- Consigne
Poursuivez l'extrait sur le rôle de la religion pour le peuple selon Victor Hugo, en reprenant juste après sa dernière phrase.

14 juin 2008

Le rôle de la religion pour le peuple selon Victor Hugo [Extrait de Claude Gueux - 1834]



     Pour clore Claude Gueux, Victor Hugo développe une thèse sur les causes du grand nombre de prisonniers et de prostituées:
      "Le peuple a faim, le peuple a froid. La misère le pousse au crime ou au vice, selon le sexe. Ayez pitié du peuple, à qui le bagne prend ses fils, et le lupanar ses filles. Vous avez trop de forçats, vous avez trop de prostituées."
      En réponse à ce "vice du corps social", celui-ci préconise l'Education et le Travail ("Songez au gros du peuple. Des écoles pour les enfants, des ateliers pour les hommes."). Sur ce, considérant que le travail donné au pauvre ne lui permettra jamais d'atteindre la condition sociale du riche, il évoque l'utilité de la religion comme synonyme d'espoir pour le peuple...


      Souvenez-vous qu'il y a un livre plus philosophique que Le compère Mathieu, plus populaire que le Constitutionnel, plus éternel que la charte de 1830; c'est l'écriture sainte. Et ici un mot d'explication.
     Quoi que vous fassiez, le sort de la grande foule, de la multitude, de la majorité, sera toujours relativement pauvre, et malheureux, et triste. A elle le dur travail, les fardeaux à pousser, les fardeaux à trainer, les fardeaux à porter.
      Examinez cette balance: toutes les jouissances dans le plateau du riche, toutes les misères dans le plateau du pauvre. Les deux parts ne sont-elles pas inégales? La balance ne doit-elle pas nécessairement pencher, et l'État avec elle?

- Données fournies
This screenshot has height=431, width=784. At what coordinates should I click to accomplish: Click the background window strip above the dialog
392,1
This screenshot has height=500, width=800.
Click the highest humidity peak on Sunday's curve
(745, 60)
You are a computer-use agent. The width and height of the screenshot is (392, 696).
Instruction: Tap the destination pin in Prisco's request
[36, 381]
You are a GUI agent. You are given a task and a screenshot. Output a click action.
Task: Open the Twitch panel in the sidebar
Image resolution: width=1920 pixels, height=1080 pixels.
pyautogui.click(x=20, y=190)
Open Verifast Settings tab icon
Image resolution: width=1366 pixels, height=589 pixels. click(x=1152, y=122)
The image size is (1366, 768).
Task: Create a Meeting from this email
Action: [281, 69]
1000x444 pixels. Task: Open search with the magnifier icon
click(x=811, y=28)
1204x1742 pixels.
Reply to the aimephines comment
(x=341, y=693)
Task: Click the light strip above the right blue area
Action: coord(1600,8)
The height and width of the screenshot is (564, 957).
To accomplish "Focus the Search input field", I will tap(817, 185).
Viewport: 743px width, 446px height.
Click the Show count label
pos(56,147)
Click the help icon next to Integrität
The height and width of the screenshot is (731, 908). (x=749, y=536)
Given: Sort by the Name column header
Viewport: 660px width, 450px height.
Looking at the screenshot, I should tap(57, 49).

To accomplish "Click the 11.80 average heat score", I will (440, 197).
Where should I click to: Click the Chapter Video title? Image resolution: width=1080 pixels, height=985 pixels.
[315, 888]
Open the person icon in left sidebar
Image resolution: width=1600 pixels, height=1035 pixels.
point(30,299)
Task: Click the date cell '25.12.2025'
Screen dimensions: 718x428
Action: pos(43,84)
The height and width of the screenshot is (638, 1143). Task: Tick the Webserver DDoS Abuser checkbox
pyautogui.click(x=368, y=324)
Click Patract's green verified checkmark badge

- Zone de réponse
      Et maintenant dans le lot du pauvre, dans le plateau des misères, jetez la certitude d'un avenir céleste, jetez l'aspiration au bonheur éternel, jetez le paradis, contrepoids magnifique! Vous rétablissez l'équilibre. La part du pauvre est aussi riche que la part du riche.
      C'est ce que savait Jésus, qui en savait plus long que Voltaire.
      Donnez au peuple qui travail et qui souffre, donnez au peuple, pour qui ce monde-ci est mauvais, la croyance à un meilleur monde fait pour lui.
      Il sera tranquille, il sera patient. La patience est faite d'espérance.

[...]

     La tête de l'homme du peuple, voilà la question.

[...]

     Cette tête de l'homme du peuple, cultivez-la, défrichez-la, arrosez-la, fécondez-la, éclairez-la, moralisez-la, utilisez-la; vous n'aurez pas besoin de la couper.


FIN


Photo: Notice du registre d'écrou de la maison centrale de Clairvaux concernant Claude Gueux. 2 mars 1830.